Lázaro at Night is provocative in a frustrating sense. The entire film feels like it’s winking at the audience, trying to cue them in on a joke or message that it doesn’t even seem to understand. There’s a level of admiration I have for directors who really and truly desire to push the bounds of what storytelling can look like but Pereda’s vision pushes the limits of what audiences will be willing to tolerate.
While the film is determined to use unconventional storytelling in order to make grand statements about the absurdity of desire, humanness and perception of success, the audience is left to connect all of the dots the movie seems to think are beneath its surface. It’s hard to lend credibility to the deeper aspects of the film when the audience is struggling to understand what the surface level aspects of the film are even attempting to do.
The last part of Lázaro at Night veers into a modern depiction of Aladdin that Luisa had written in that fateful writing workshop the central trio met in. Luisa’s piece of work is being acted out by Lázaro and his disapproving mother and this final act of the film exists as a figment of Lázaro’s imagination. It’s meant to be a humorous depiction of humility in a world of excess, with Lázaro and his mother starving and asking the genie for food they know they will never be able to finish.
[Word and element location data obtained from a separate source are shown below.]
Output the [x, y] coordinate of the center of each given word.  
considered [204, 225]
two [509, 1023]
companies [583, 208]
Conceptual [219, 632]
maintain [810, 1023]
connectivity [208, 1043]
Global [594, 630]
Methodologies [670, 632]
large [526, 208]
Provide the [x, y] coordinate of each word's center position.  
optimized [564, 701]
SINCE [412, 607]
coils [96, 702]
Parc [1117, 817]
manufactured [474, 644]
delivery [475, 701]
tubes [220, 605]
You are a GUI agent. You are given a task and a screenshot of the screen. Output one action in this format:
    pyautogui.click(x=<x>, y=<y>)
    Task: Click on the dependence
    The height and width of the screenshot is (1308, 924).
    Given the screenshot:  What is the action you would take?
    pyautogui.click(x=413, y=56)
Lázaro, as he has been throughout the entire film, is not in on this joke and unable to see the absurdity or lack of forethought in his wish.
There’s a message baked in this metaphor about Lázaro’s approach to life, constantly betting and biting off more than he can chew without caring about the consequences or implications of his actions. However, the power of this message is cut down by the two roughly five-minute-long scenes of his mother and him eating in dead silence, never learning their lesson. It’s the type of filmmaking risk that either plays really well or not at all and unfortunately for Lázaro at Night, the result lends itself to the latter.
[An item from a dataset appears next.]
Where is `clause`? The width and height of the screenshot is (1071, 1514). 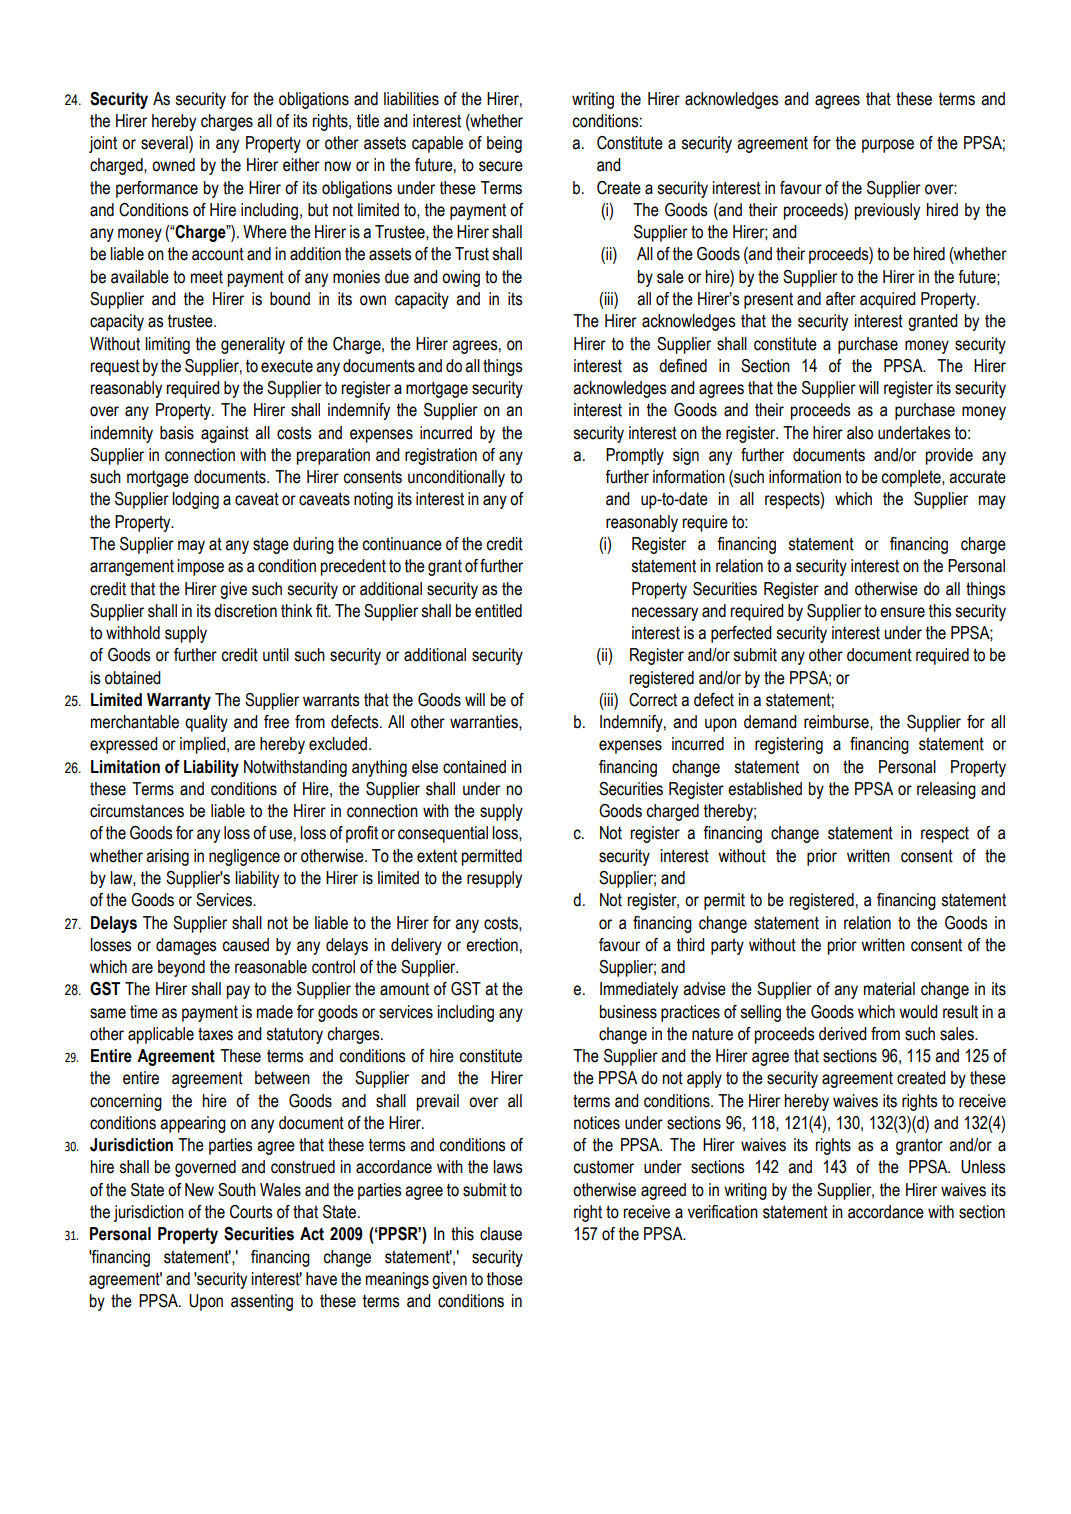 clause is located at coordinates (501, 1234).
Pereda’s direction leaves its audience lingering in a joke longer than it is funny for the entire film. His characters often degrade themselves, not learning from their degradations in any meaningful way, and the audience is forced to watch on. Something about this aspect of his directorial style is reminiscent of Yorgos Lanthimos and his signature directorial tone. But, where Lanthimos has solidified this employment of tone, Pereda seems to continue to struggle with it.
Lázaro at Night is not an easy film to digest. Its radical shifts in genre without a clear indication of tone from Pereda making it a jarring film to try and dissect. By the end of the runtime, there are more questions than there are answers and an even worse understanding of what the film was truly trying to say in its own convoluted way.
Lázaro at Night was screened at the New York Film Festival on September 29-October 1, 2024.